Following the same steps as above, the sample data, for which we use weather forecasts, is downloaded and stored. The sample data, in contrast to the other files, needs to be provided in a csv file.

In [169]:
# SAMPLE DIRECTORY -----------------------------------------------------------------------------------
SAMPLE_DIR = os.path.join(CHEXPERT_DATA_DIR, "reports")
os.makedirs(SAMPLE_DIR, exist_ok=True)
files_sample = [
    "weather_forecast.csv"
]
for file in tqdm(files_sample):
    client.fget_object(
        bucket_name="knodle",
        object_name=os.path.join("datasets/weather/reports/", file),
        file_path=os.path.join(SAMPLE_DIR, file),
    )

HBox(children=(FloatProgress(value=0.0, max=1.0), HTML(value='')))

2022-01-24 16:04:36,757 urllib3.poolmanager INFO     Redirecting http://knodle.cc/knodle/datasets/weather/reports/weather_forecast.csv -> https://knodle.cc/knodle/datasets/weather/reports/weather_forecast.csv
2022-01-24 16:04:36,778 urllib3.poolmanager INFO     Redirecting http://knodle.cc/knodle/datasets/weather/reports/weather_forecast.csv -> https://knodle.cc/knodle/datasets/weather/reports/weather_forecast.csv





Finally, the directory where you want the output matrices X, T and Z to be stored, needs to be specified.

In [170]:
# OUTPUT DIRECTORY -----------------------------------------------------------------------------------
OUTPUT_DIR = os.path.join(CHEXPERT_DATA_DIR, "output")
os.makedirs(OUTPUT_DIR, exist_ok=True)

## Preview Dataset & Patterns

The sample data, or X matrix as it is called within Knodle, is shown below.

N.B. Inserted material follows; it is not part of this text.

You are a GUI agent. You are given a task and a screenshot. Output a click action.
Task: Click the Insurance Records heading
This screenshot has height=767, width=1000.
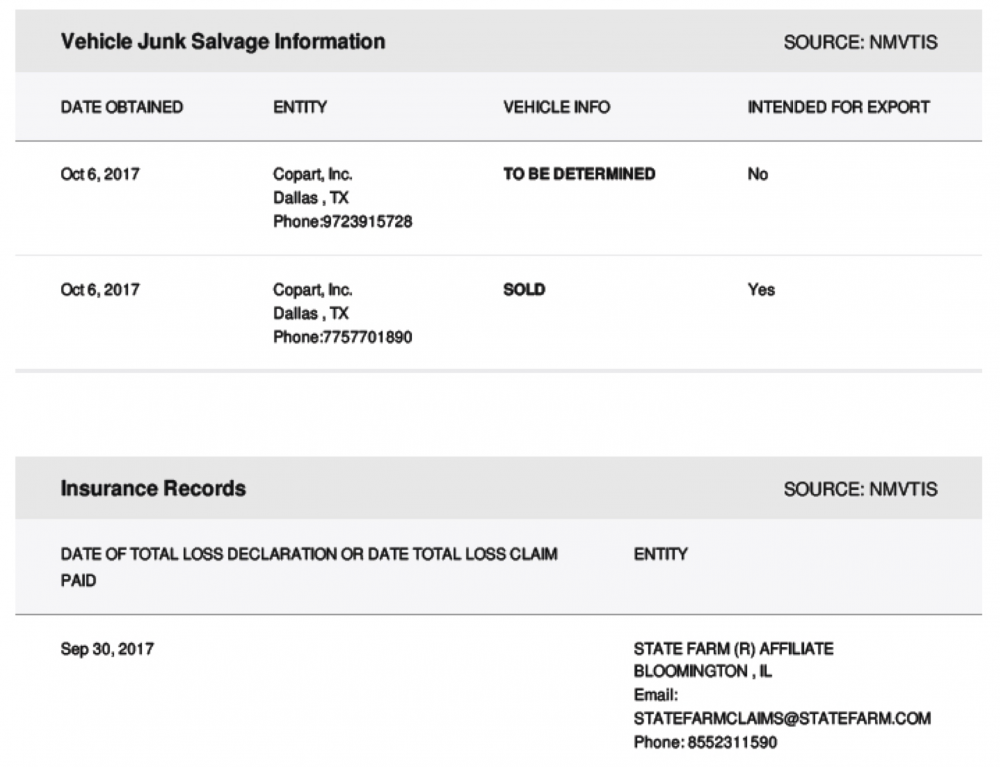click(153, 488)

It consists of six lines, or documents as they are called within the labeler code, each including information about the weather.

In [171]:
pd.read_csv(os.path.join(SAMPLE_DIR, "weather_forecast.csv"), header=None)

Unnamed: 0,0
0,It is very windy and cold. There is going to be rain or snow.
1,It is rainy all day. There may be a thunderstorm in the afternoon.
2,"The weather is dry, but cloudy. So no rain today."
3,"It is cold, but snow is still not likely."
4,"The weather is acting up today, even a storm is possible."
5,"The weather is getting better, no development of rain today."
6,"The clouds have cleared, it is going to be a sunny day."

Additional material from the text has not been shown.